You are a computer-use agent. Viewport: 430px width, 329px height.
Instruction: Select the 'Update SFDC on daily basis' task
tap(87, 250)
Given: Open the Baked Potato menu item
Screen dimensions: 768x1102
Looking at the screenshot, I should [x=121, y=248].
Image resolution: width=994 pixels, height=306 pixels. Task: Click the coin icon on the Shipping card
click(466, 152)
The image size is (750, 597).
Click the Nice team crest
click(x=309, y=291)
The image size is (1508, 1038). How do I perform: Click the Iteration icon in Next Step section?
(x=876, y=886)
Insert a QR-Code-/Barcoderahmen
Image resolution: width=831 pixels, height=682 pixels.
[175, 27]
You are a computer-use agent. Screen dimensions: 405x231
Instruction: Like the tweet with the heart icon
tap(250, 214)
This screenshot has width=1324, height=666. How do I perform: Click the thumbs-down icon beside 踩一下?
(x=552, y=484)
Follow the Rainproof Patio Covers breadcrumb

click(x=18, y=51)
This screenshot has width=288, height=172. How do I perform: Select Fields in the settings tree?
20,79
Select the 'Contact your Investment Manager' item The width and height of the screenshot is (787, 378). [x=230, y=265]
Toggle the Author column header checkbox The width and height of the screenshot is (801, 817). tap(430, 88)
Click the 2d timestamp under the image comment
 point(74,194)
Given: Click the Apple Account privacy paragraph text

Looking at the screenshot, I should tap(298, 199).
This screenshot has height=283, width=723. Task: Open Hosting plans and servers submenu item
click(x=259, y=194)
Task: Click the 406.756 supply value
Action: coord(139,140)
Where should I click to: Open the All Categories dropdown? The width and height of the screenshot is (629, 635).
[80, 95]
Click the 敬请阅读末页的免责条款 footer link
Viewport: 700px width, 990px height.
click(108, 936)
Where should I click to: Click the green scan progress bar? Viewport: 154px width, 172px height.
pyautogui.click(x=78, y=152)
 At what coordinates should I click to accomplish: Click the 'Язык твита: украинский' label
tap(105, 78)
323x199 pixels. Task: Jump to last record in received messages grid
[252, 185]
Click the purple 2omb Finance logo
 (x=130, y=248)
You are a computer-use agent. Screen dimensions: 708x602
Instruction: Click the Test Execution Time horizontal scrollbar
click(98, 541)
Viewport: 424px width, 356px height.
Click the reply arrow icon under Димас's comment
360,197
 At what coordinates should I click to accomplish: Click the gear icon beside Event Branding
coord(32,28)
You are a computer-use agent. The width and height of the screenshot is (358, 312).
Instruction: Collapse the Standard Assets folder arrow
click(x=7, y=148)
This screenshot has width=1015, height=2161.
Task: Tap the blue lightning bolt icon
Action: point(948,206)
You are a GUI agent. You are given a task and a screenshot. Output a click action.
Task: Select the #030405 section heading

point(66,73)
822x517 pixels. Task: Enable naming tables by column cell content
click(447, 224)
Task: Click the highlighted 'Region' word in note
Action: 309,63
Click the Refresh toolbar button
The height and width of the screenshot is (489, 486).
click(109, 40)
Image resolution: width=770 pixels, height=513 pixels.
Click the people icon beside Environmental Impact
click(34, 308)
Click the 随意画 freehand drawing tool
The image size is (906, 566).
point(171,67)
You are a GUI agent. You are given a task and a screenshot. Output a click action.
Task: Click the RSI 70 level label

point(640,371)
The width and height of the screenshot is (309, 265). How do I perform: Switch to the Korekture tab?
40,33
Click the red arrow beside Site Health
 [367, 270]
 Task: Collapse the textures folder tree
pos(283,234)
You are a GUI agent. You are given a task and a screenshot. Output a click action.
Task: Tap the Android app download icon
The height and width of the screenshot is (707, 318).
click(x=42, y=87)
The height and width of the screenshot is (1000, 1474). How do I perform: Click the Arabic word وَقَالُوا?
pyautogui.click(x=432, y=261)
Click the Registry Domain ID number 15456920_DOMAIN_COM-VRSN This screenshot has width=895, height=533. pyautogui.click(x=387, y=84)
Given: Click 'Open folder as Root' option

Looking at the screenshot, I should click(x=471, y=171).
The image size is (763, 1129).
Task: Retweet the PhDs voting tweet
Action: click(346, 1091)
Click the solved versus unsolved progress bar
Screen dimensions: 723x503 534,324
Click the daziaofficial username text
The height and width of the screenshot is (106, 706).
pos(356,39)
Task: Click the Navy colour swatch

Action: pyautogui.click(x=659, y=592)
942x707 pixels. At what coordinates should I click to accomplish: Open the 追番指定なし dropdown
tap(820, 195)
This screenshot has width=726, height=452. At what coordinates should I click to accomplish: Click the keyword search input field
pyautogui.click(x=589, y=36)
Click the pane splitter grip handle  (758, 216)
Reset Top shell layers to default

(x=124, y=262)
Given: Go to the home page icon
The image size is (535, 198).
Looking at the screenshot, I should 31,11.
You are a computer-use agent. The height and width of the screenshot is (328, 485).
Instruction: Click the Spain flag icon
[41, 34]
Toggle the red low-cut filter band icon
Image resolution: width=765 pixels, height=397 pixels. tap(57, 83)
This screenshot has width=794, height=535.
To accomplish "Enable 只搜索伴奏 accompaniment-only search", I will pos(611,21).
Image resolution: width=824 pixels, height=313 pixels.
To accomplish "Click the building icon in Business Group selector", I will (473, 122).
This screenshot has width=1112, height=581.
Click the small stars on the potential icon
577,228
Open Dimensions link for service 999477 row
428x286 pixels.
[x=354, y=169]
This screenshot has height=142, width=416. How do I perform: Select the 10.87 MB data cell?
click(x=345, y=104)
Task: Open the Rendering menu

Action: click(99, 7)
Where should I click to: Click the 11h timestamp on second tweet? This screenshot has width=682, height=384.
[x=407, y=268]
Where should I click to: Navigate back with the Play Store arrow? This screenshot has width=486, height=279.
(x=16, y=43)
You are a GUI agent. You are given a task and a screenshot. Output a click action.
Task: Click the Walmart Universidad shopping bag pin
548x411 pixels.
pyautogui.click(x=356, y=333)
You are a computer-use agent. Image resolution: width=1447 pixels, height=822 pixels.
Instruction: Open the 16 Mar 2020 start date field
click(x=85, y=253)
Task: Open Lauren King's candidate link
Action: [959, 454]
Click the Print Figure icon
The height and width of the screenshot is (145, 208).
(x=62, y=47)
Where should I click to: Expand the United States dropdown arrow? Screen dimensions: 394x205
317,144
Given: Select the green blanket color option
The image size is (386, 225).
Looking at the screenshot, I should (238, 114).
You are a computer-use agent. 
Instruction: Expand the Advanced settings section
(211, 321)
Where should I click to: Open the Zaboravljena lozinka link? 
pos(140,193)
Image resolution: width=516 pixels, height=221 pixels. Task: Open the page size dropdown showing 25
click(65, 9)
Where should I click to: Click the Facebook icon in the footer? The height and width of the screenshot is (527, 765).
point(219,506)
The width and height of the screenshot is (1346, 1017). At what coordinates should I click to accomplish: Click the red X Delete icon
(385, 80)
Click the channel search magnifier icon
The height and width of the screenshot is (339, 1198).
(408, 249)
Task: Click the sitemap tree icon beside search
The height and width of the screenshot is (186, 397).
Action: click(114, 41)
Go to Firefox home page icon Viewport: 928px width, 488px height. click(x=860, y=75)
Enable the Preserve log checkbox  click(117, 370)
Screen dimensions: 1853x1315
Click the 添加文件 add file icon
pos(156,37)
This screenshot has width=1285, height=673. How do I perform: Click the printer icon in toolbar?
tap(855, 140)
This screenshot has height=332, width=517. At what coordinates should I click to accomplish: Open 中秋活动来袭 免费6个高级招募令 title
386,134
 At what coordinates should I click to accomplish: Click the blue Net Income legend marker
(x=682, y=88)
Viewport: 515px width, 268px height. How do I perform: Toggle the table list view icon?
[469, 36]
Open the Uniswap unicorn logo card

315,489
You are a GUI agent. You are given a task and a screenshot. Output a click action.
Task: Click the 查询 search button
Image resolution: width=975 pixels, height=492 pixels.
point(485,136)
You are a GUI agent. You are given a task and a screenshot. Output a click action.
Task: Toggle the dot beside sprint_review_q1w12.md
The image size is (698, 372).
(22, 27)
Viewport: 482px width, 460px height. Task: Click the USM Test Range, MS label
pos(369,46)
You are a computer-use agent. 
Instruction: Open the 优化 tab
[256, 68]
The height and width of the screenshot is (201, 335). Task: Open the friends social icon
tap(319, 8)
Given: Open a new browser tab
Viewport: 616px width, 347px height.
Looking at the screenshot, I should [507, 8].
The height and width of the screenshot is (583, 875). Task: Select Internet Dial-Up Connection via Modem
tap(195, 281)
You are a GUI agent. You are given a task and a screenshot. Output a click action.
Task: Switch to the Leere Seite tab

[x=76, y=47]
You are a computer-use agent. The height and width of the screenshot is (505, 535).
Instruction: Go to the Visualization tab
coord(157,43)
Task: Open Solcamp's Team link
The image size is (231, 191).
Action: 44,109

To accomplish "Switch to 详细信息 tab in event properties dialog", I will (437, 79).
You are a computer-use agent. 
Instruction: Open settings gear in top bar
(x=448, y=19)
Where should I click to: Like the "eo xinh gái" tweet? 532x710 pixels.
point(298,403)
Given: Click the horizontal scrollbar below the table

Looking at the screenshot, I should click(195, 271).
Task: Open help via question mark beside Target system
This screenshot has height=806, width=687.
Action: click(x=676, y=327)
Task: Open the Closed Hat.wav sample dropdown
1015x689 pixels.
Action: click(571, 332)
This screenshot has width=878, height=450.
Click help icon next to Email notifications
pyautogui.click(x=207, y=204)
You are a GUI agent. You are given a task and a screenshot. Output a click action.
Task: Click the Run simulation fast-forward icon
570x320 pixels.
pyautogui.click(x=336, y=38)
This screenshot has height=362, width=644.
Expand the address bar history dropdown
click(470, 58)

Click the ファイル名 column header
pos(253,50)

·····

*DIRECTIONS FOR THIS TASK*: Display each line of the data where "home" occurs.

*ANSWER TO THE EXERCISE*:
Given: Go to the home page icon
Go to Firefox home page icon Viewport: 928px width, 488px height. click(x=860, y=75)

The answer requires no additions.